Collaborative Research: Understanding and Predicting Asset Price Bubbles from Brain Activity
California Institute Of Technology, Pasadena CA
Investigators
Abstract
The research team includes researchers at Caltech and Virginia Tech with expertise in Economics and Cognitive Neuroscience. They will study how the human brain works when faced with the tasks that are part of buying and selling in asset markets. They plan to use lab experiments with market designs that encourage the formation of market bubbles, periods where the price paid for an asset is well above the actual value of the asset. They want to determine whether traders who buy at high "bubble" prices are systematically different than other more cautious buyers. They will use brain imaging techniques and analyze the resulting data to test whether neural activity can predict how large a bubble will become and how long it will last. Because market bubbles can have serious consequences on the broader economy, understanding more about the possible causes of bubbles is important for financial market regulation.
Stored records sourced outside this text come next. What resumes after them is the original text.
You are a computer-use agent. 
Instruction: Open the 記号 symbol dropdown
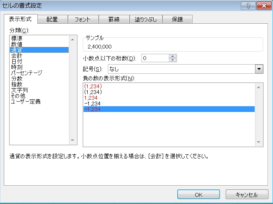pyautogui.click(x=259, y=69)
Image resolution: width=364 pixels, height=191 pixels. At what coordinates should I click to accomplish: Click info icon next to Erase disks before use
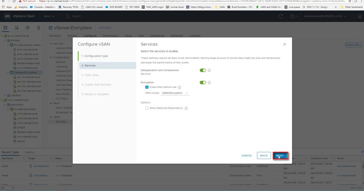click(x=180, y=87)
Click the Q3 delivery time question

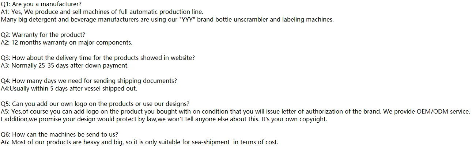click(x=98, y=58)
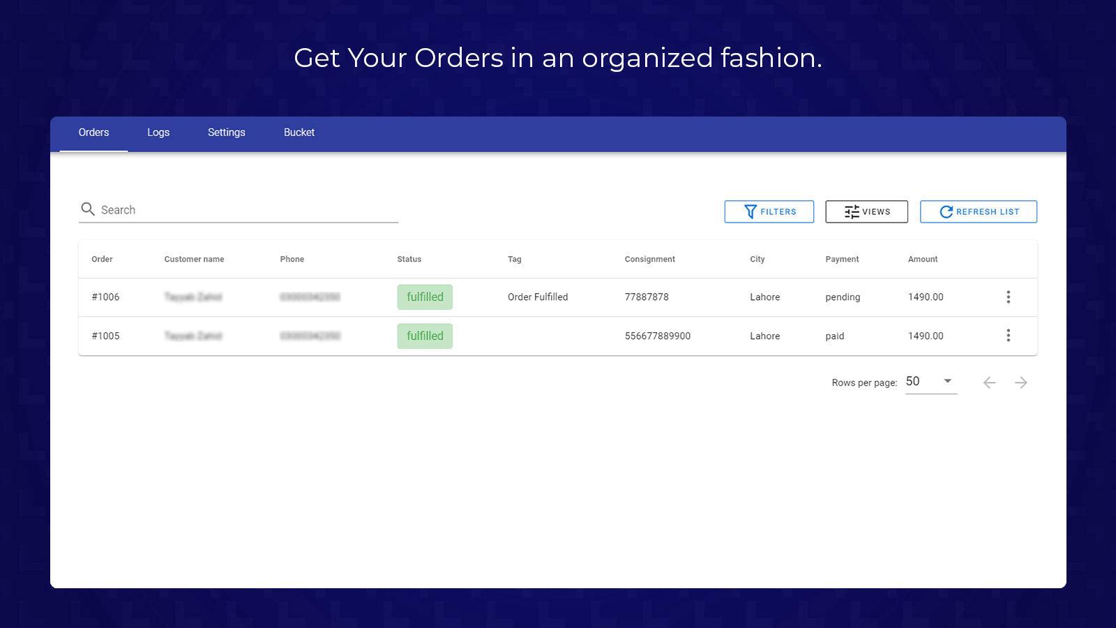The image size is (1116, 628).
Task: Sort by the Status column header
Action: [x=409, y=259]
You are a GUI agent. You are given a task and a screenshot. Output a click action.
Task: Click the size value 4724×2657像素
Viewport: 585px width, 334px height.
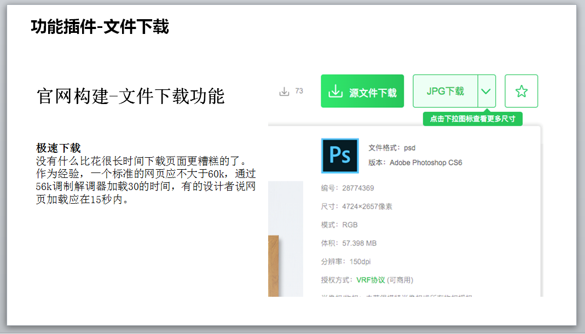pyautogui.click(x=367, y=206)
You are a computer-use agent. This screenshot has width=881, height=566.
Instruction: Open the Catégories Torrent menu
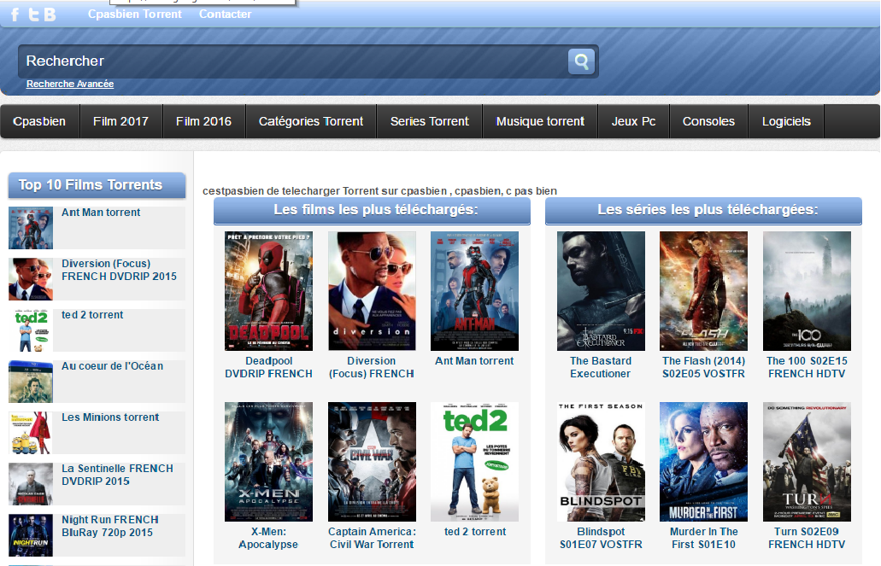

The project studies the behavioral ecology of trader types, predictive 'decoding' of when bubbles will form and crash, and neural activity during bubbles. For economics, the project contributes to our scientific understanding of bubble dynamics by helping us understand why and how people participate in bubbles. For cognitive neuroscience, studying asset prices is one way to advance the science of understanding how the brain computes a complex dynamic value that changes over time depending on the reactions of others. The combination of behavioral observation and neural measures will give us data that will help us better understand how emotions such as 'irrational exuberance', social influences like 'herd behavior', and momentum trading all affect asset markets.